Posted On: June 13, 2014

Summer Annual Planting

Madison Square Park is showing some touches of color in the gardens now that temperatures have heated up. Our garden crew has worked hard over the past week planting 2,400 annuals throughout the park and on Worth Square. We take pride in our annual displays as they reflect Madison Square Park’s history. The gardens within the park are designed in Victorian style gardening. Gardens of the Victorian Era were filled with exotic and tropical plants from all over the world. Many of these plants are the annuals you see in the park today.

Every year we try to plant a new specimen of the genus Solanum. This year we have Solanum wendlandii starting to climb up the Elm stump near the reflecting pool. This purple flowering giant is native to Costa Rica. Look but don’t touch, these plants feature large spines that help them climb.

Two varieties of pineapple lilies (Eucomis) were planted in the park this year. These plants, originating from South Africa have tropical looking fleshly leaves with flower spikes that look like miniature pineapples.
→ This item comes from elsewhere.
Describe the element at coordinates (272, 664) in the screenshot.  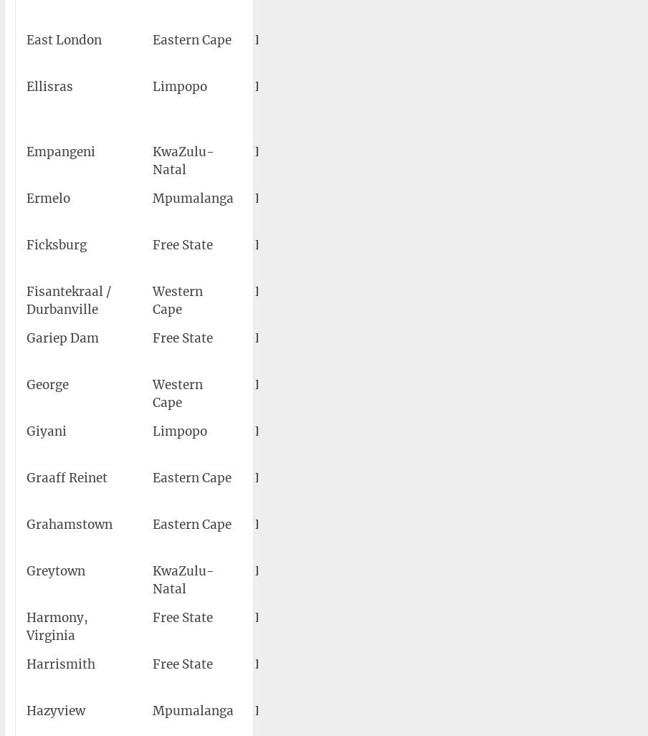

These plants can be seen in the knot garden near the Shake Shack and the playground.

We are featuring some wild orange coleus around the park. ‘Smallwood’s driveway’, ‘Sedona,’ and ‘Iridescent Glow’ have been planted throughout the park. Coleus was favored by Victorian gardeners because of its colorful foliage and shade tolerance. Coleus was also a favorite for indoor terrariums and prized because they were so easy to propagate from cuttings.

Worth Square has some incredibly interesting plants. Abelmoschus ‘Cream Cup,’ a hibiscus relative, will produce huge cream colored flowers throughout the summer. If you look closely you will notice that the flowers have a beautiful red eye in the center. Colocasia gigantea ‘Thailand Giant,’ known as the super sized elephant ear, is certainly one of the craziest plants we’ve tried to grow in the park. Each individual leaf can reach an excess of 4′ x4′. Hailing from Australia, we have Anigozanthos’Bush Pearl,’ more commonly known as Pink Kangaroo Paw. These cute pink flowers resemble the paws of our favorite marsupial. We hope that these flowers are effective at attracting butterflies and other pollinators to the park. Last but not least, we are trying to cultivate the Musical Note Plant (Clerodendrum incisum), a rare shrub from Nigeria. We are looking forward to seeing its curious white flowers that resemble musical notes.